Troisièmement, Poutine pourrait dire que s’il est tenu de vendre le pétrole à des coûts marginaux, il ne vendra tout simplement pas. Il a montré avec le gaz qu’il était prêt à renoncer à certains revenus en ralentissant ou en fermant les robinets pour intimider les pays dépendants du gaz comme l’Allemagne et la Moldavie. Ce n’est peut-être pas une réponse économiquement rationnelle de Poutine, mais le Kremlin n’est pas actuellement considéré comme un modèle de raison.

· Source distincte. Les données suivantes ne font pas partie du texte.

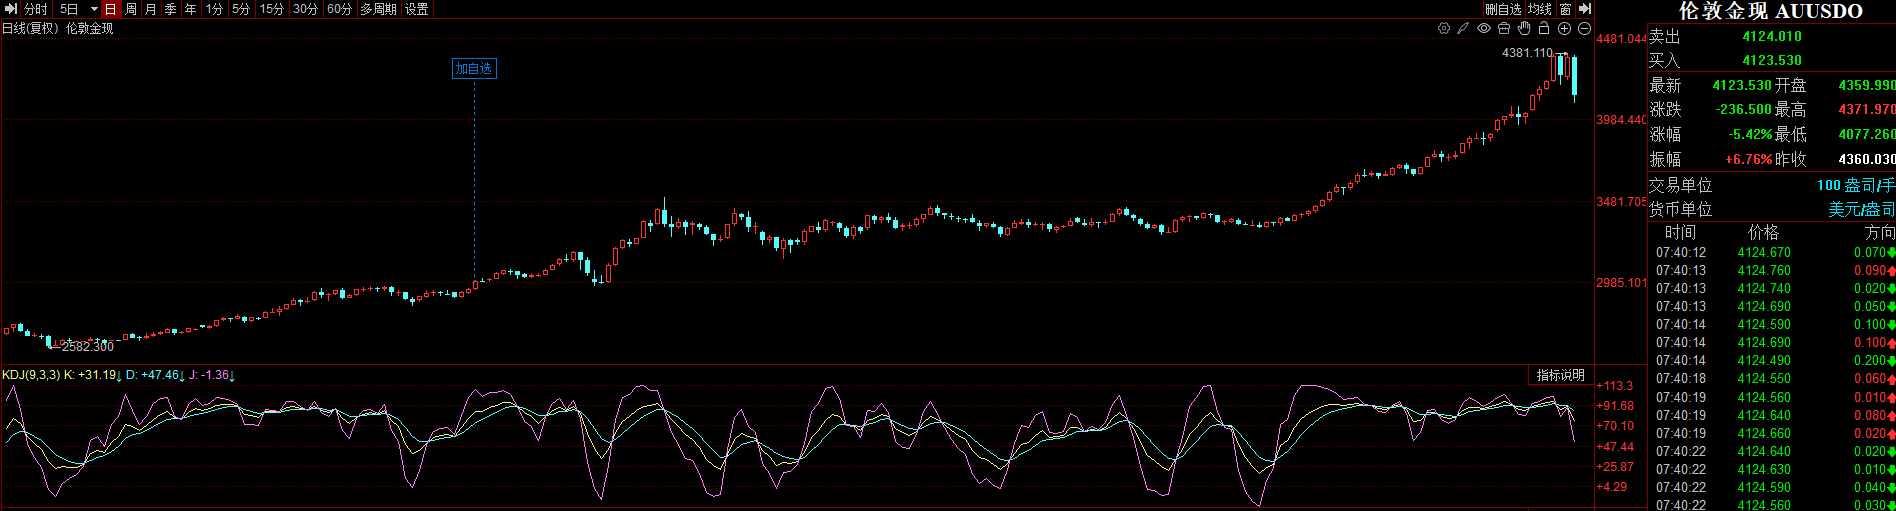
Task: Switch to the 60分 timeframe tab
Action: click(x=340, y=9)
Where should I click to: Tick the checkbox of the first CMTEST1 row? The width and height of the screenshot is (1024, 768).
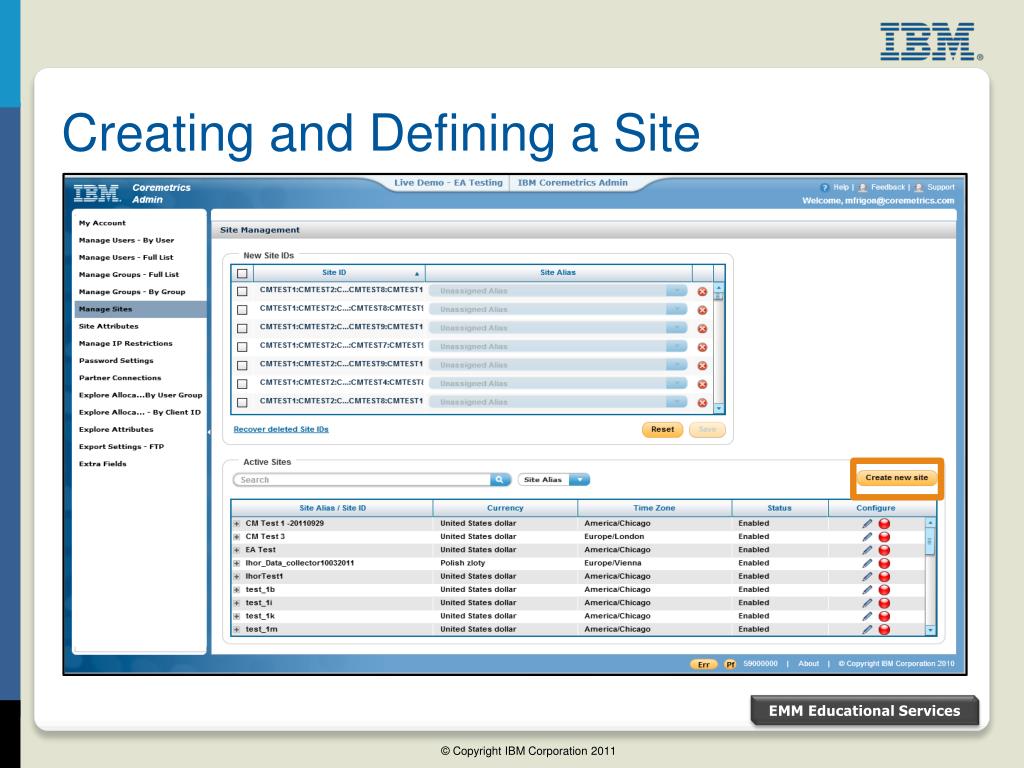tap(241, 291)
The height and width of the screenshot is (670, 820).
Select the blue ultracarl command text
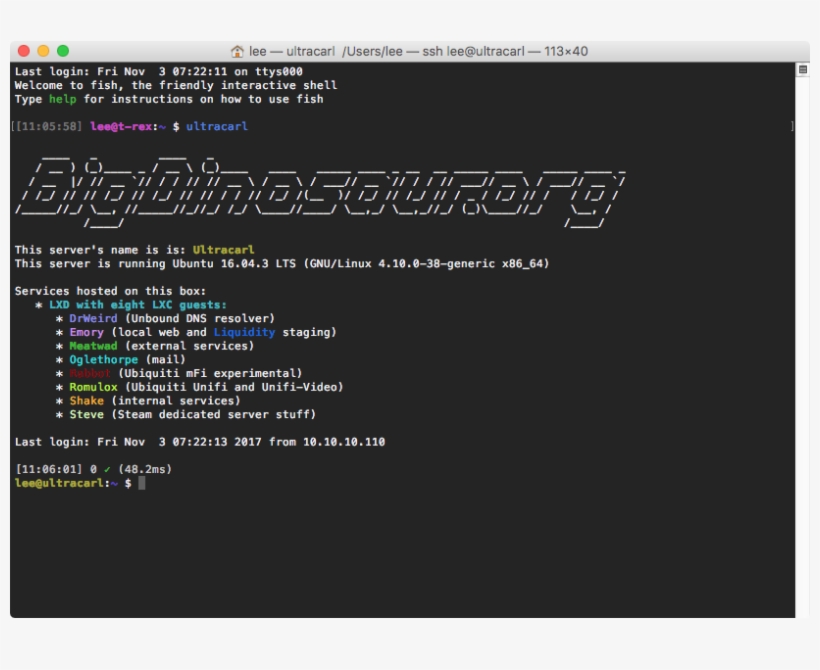click(220, 126)
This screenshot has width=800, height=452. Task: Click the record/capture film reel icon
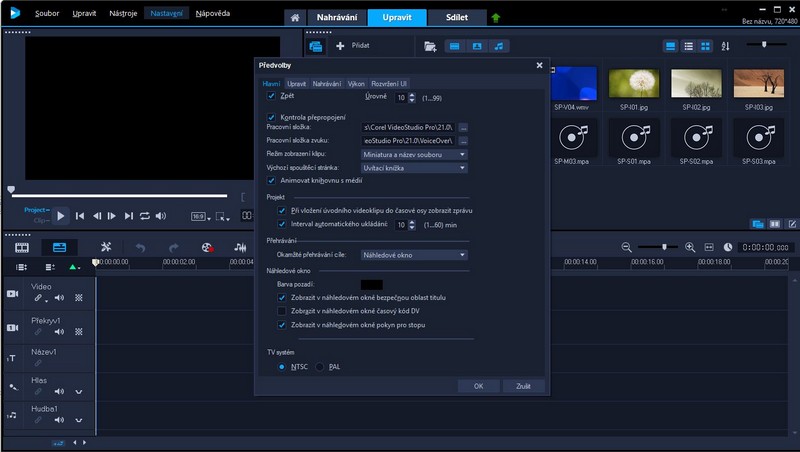tap(207, 247)
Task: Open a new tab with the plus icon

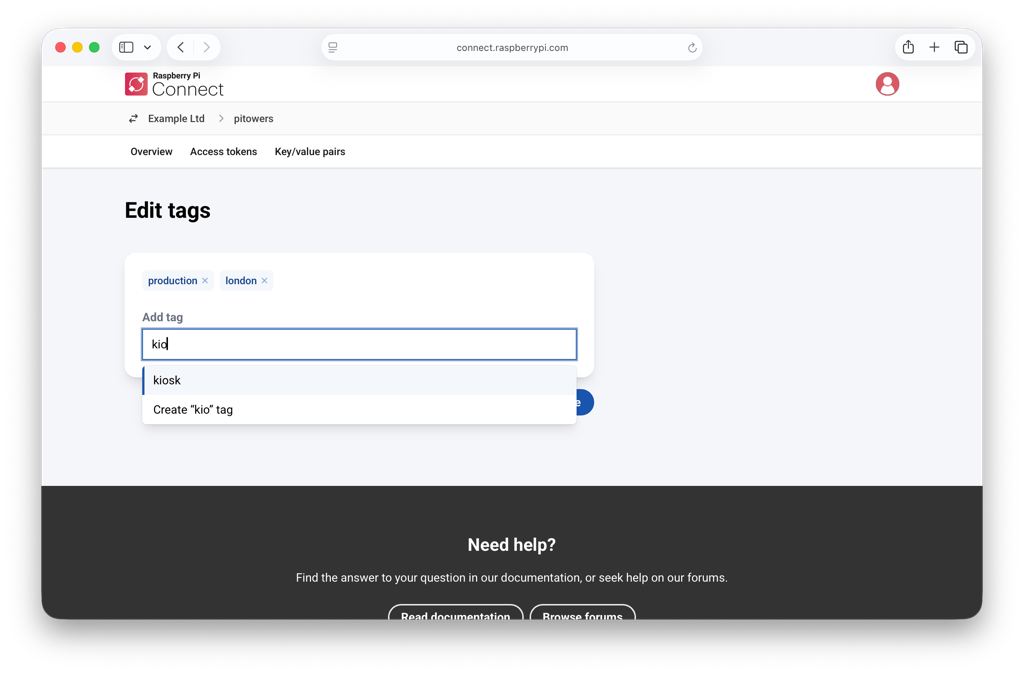Action: 934,46
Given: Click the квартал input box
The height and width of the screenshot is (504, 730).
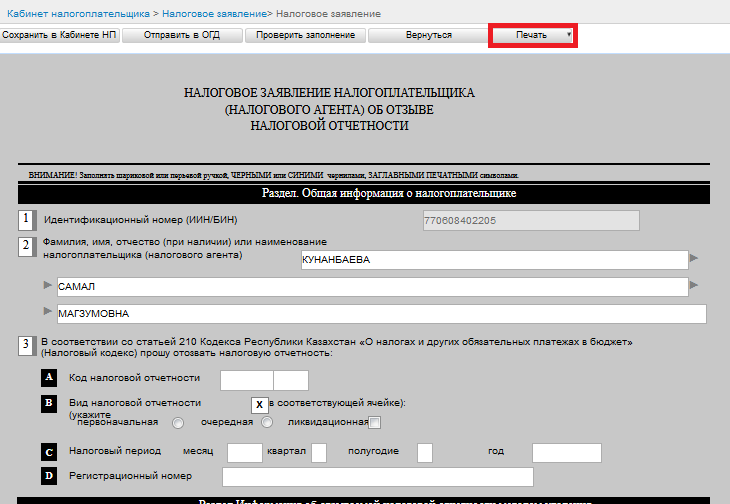Looking at the screenshot, I should (319, 453).
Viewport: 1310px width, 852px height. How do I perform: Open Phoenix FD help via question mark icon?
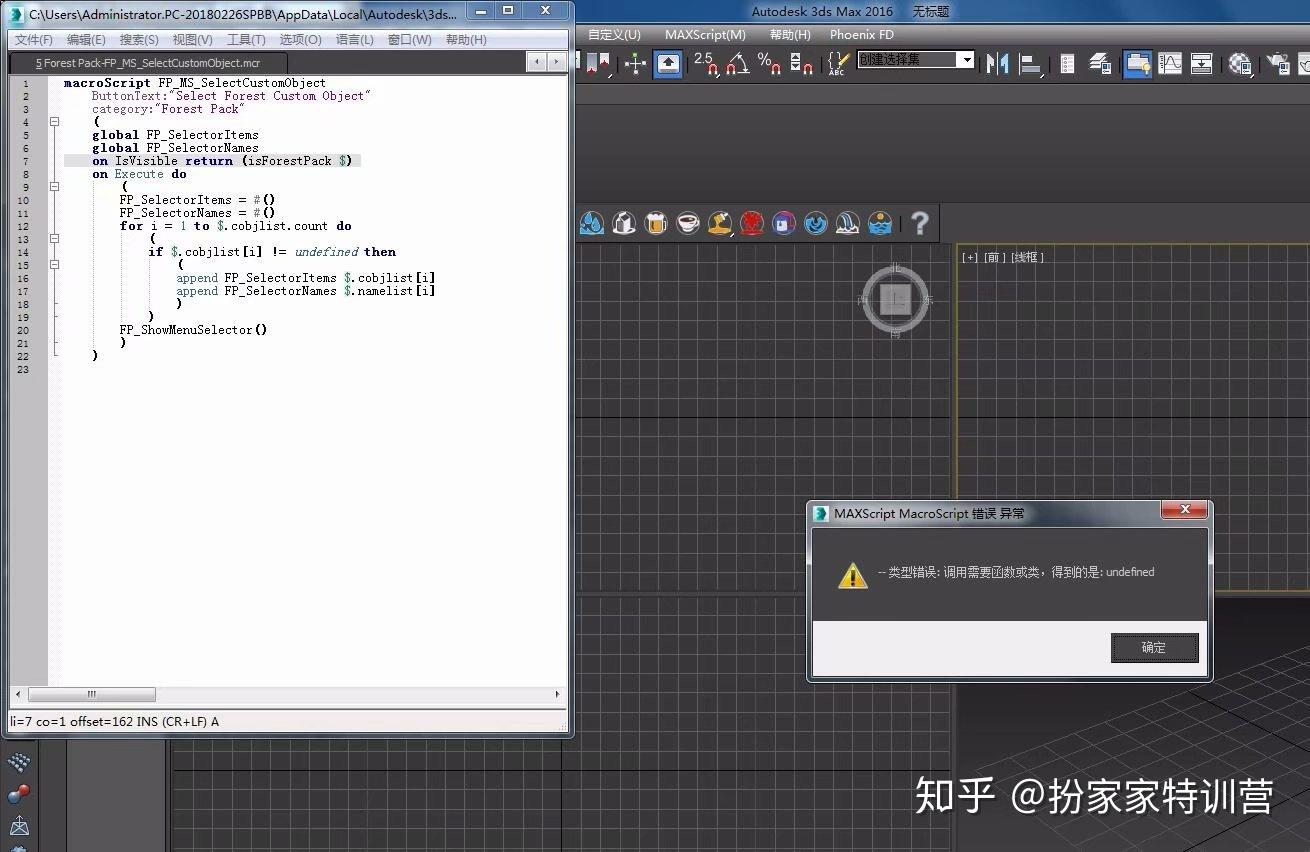pos(919,223)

Enfin, et c’est le plus important, se pose la question de savoir si les pays importateurs de pétrole comme l’Inde qui sont moins engagés dans la guerre sont disposés à accepter le projet. À un certain niveau, ils n’auraient pas le choix s’ils n’avaient pas d’assurance d’expédition. Mais l’Inde pourrait également être positivement disposée à l’idée d’obtenir une marchandise chère à un prix moins cher. Le prix serait une question de réglage fin.

Les pays producteurs de pétrole tels que l’Arabie saoudite pourraient également ne pas accueillir favorablement cette nouvelle manipulation du marché, craignant que si cela fonctionnait, cela ne crée un précédent qui place les pays consommateurs de pétrole aux commandes.

Mark Mozur, analyste de marché pour S&P Global Commodity Insights, a déclaré que “la bataille a déjà été perdue, pour cette année au moins” car la Russie a enregistré des revenus élevés. « Le comportement effronté de la Russie dans la réduction des flux de gaz vers l’Europe doit être vu dans ce contexte : elle peut très bien se passer des revenus supplémentaires.

Ce qui semblait des idées intrigantes dans les salles de réunion situées dans les hauteurs des Alpes pourrait encore apparaître comme étant des leaders mondiaux qui s’agrippent à des pailles. D’un autre côté, croire que les marchés pétroliers sont libres est une bêtise. Ils sont criblés de cartels, et il est peut-être temps que les consommateurs en aient un aussi.